(Collected data entries)
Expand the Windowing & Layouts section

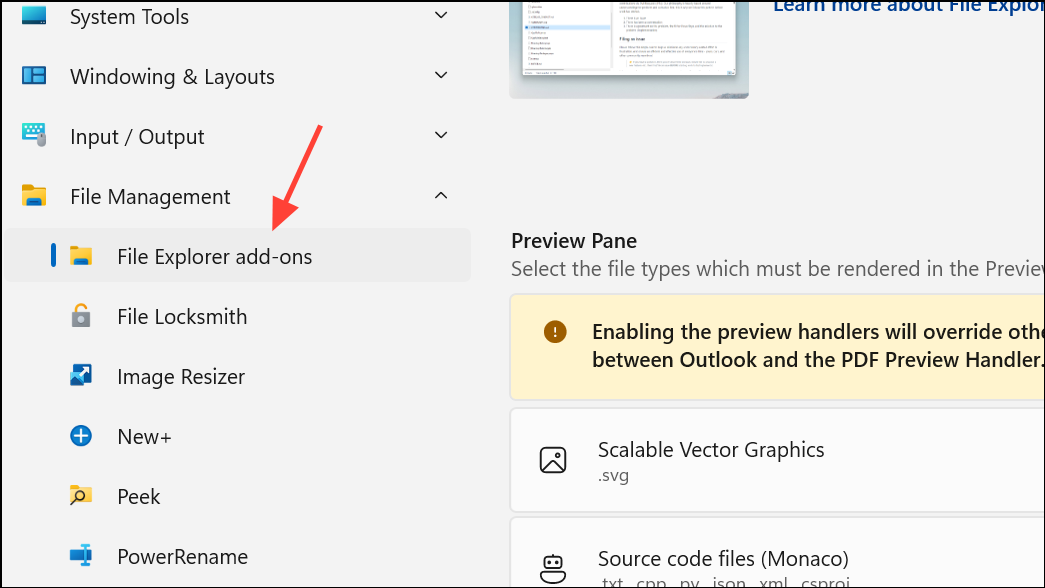(441, 76)
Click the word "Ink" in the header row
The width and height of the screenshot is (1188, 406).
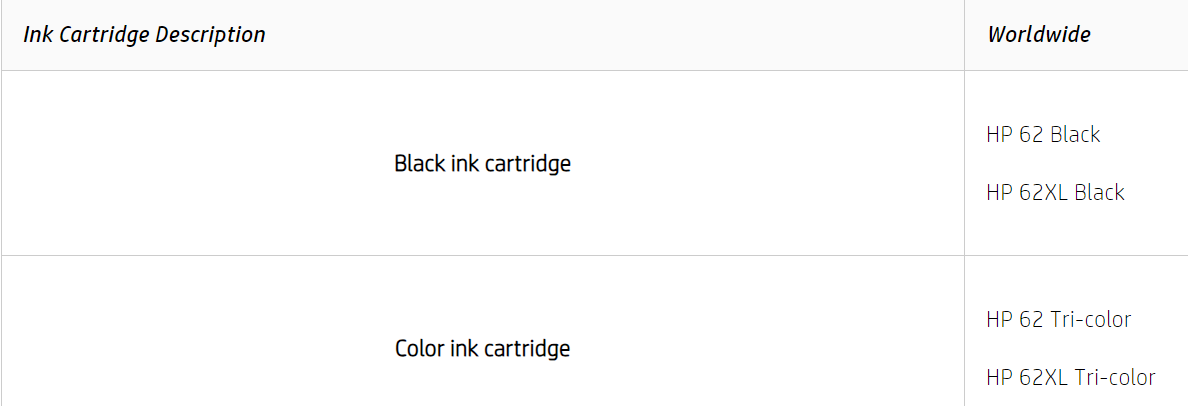(36, 35)
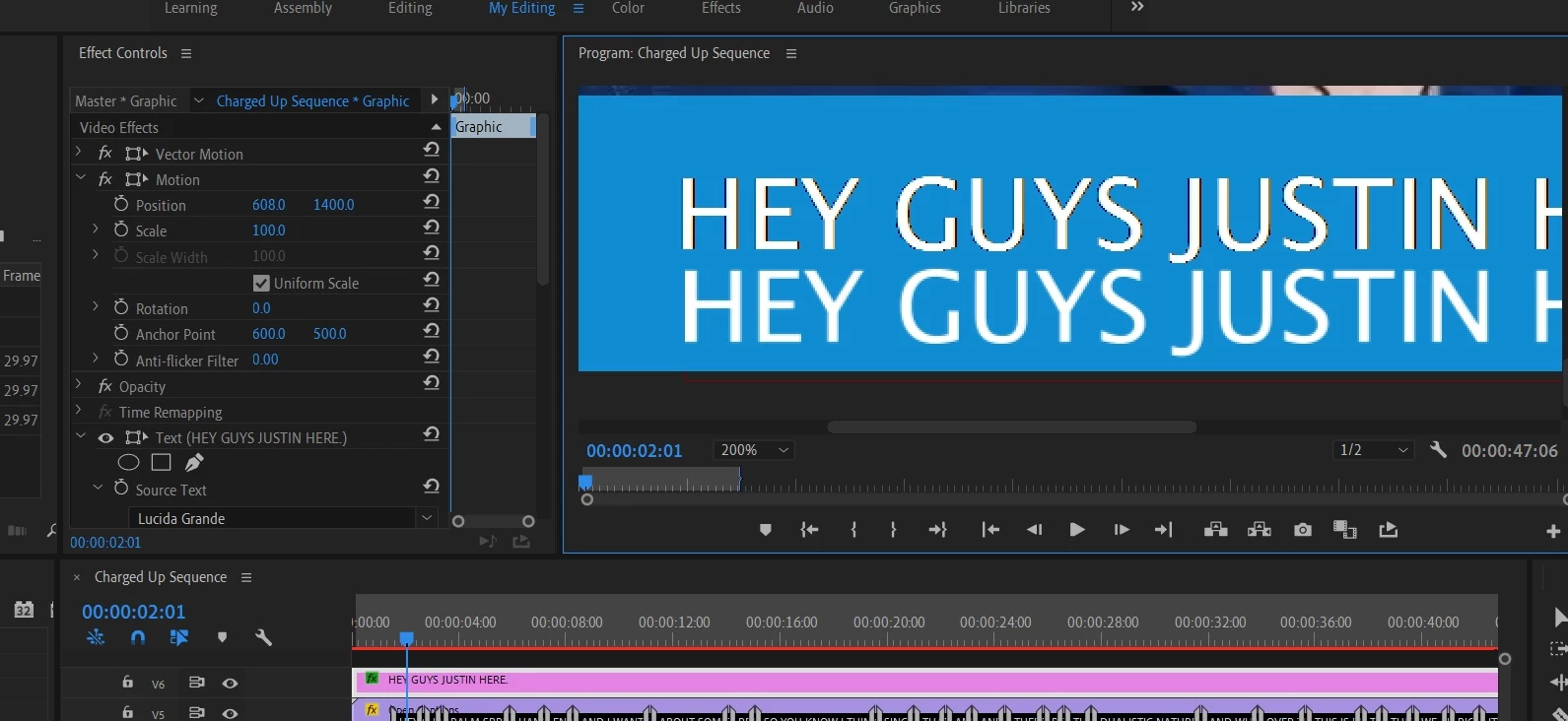Uncheck the Uniform Scale checkbox
This screenshot has width=1568, height=721.
[261, 283]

## TASK TO CARRY OUT
Produce an exact copy of the lines from the line containing "The width and" through the last line of the records, with no pictures and no other text.

## TASK OUTPUT
The width and height of the screenshot is (1188, 406).
(36, 35)
Uncheck the Uniform Scale checkbox
This screenshot has width=1568, height=721.
[261, 283]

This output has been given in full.